Planning for a home-grown Nigel
Mindful of the influence British politics has on ours, we might watch their election more closely
In London for a few days last week, I ran into a few old friends, most of them of the left-liberal persuasion. In the past, we would talk politics of the ideological and parliamentary kinds, but now I noticed them avoiding these topics. Having watched a couple of their general election "debates", I had been moving towards tentative understandings of what was happening. "It is like watching children having a make-believe debate," I hazarded to a couple I've known for many years, both having long worked in the upper echelons of the British media. There followed an embarrassed giggling and a rapid change of subject.
It's the strangest election I've ever witnessed, and I've struggled to put my finger on the reason why. The candidates and party leaders appear to lack nothing of the zeal and enthusiasm that has attended every UK election since I first began to be interested back in the 1970s. They argue and point-score as much as Blair and Major, Thatcher and Foot. On the surface at least, there is no diminution of intensity in the discussions. But still something is missing, and it's difficult to take any of it seriously. They are, indeed, like little boys and girls declaiming lines they have learned off by heart, playing a game called "elections" they picked up from their older brothers and sisters.

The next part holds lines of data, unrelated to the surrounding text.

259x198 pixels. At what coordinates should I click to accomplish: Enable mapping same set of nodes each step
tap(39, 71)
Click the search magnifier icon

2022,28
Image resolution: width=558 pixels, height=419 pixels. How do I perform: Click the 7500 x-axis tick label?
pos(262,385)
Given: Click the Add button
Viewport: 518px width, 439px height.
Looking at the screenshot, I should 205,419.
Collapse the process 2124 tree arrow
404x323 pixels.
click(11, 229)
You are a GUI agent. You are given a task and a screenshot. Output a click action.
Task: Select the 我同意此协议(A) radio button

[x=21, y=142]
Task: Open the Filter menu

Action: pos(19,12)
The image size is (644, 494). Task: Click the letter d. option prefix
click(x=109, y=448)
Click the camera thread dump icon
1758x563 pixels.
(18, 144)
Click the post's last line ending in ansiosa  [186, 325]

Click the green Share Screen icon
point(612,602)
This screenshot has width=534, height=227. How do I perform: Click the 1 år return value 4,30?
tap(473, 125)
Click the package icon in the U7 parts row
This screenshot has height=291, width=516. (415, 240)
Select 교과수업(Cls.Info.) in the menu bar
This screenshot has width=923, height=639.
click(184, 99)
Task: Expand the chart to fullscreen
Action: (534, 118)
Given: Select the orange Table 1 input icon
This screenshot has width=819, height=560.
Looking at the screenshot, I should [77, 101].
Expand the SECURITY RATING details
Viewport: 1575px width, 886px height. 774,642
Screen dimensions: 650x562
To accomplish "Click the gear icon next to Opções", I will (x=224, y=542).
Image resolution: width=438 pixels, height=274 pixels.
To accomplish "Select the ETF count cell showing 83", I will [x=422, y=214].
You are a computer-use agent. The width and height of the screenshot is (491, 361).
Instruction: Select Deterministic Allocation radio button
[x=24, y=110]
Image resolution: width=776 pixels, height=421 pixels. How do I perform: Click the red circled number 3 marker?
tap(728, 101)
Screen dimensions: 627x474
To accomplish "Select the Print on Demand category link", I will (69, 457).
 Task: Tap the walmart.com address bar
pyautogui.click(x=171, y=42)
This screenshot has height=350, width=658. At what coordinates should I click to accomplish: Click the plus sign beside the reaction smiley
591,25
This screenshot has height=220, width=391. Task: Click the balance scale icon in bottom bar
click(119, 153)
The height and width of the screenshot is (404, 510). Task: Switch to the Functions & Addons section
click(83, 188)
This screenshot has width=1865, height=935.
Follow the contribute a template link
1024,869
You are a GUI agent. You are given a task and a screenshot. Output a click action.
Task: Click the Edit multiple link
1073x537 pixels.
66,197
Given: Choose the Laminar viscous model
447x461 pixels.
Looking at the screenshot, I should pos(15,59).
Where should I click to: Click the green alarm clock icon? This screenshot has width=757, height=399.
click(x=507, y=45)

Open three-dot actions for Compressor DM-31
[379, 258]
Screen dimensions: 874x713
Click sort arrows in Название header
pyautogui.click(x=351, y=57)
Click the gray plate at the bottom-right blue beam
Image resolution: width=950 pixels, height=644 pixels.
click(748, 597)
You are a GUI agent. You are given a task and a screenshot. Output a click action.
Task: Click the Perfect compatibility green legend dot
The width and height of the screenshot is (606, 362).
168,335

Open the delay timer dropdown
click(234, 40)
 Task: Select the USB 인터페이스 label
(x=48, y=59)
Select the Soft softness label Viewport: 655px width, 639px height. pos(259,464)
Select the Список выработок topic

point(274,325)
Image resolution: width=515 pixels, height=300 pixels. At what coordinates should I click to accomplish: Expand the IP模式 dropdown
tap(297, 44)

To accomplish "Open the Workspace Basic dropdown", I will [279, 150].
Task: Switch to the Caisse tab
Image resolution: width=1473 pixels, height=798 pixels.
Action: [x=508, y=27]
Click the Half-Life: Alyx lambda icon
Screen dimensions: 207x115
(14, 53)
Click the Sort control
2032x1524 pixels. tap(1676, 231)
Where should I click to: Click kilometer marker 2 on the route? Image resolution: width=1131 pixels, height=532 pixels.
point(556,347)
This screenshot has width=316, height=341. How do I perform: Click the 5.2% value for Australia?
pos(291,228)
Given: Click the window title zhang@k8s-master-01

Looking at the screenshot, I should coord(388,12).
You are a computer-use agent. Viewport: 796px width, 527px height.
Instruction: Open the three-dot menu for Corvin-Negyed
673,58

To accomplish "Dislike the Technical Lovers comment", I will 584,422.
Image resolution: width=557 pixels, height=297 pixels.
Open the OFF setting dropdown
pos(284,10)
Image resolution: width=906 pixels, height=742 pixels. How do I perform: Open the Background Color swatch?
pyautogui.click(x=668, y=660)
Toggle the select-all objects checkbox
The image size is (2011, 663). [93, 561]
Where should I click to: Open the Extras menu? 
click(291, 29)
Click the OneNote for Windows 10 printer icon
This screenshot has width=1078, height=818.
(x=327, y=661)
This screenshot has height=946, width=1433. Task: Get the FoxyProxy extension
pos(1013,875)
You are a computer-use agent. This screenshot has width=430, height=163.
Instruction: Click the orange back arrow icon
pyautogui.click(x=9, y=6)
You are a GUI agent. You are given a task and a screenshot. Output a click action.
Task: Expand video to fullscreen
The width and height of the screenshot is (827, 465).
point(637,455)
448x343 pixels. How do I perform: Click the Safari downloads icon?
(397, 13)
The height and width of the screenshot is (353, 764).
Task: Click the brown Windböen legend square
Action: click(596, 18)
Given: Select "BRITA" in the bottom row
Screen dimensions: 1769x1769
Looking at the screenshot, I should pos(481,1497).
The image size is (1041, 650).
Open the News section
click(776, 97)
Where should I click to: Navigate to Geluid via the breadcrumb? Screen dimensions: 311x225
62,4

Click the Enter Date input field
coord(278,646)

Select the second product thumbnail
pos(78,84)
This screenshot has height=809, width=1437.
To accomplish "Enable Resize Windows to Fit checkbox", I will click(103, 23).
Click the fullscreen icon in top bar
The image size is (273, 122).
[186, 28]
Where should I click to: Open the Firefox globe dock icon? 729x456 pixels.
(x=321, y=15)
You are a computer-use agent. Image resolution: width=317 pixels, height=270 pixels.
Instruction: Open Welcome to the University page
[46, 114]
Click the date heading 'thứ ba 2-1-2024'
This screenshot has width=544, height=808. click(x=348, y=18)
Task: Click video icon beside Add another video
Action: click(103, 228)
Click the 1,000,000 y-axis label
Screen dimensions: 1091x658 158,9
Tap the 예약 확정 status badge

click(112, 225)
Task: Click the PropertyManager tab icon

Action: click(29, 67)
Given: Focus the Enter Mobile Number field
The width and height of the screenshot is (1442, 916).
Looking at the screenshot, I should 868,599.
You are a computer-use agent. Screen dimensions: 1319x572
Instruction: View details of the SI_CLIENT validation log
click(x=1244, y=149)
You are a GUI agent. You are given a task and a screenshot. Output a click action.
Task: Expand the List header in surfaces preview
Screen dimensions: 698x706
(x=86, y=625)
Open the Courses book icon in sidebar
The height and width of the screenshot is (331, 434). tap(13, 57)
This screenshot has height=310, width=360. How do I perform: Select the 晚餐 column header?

The scariest thing is how alike the candidates are - leaving Nigel Farage aside for the moment. Cameron, Clegg and Miliband could be three posh kids larking around at one of their birthday parties. The female candidates are even more indistinguishable, but in a different way, evincing earnest opinions and positions about every worthy thing. It's like a girls' election is taking place inside the boys' one, because somebody's parent has insisted. The boys don't take it very seriously, but are being quite sporting about it.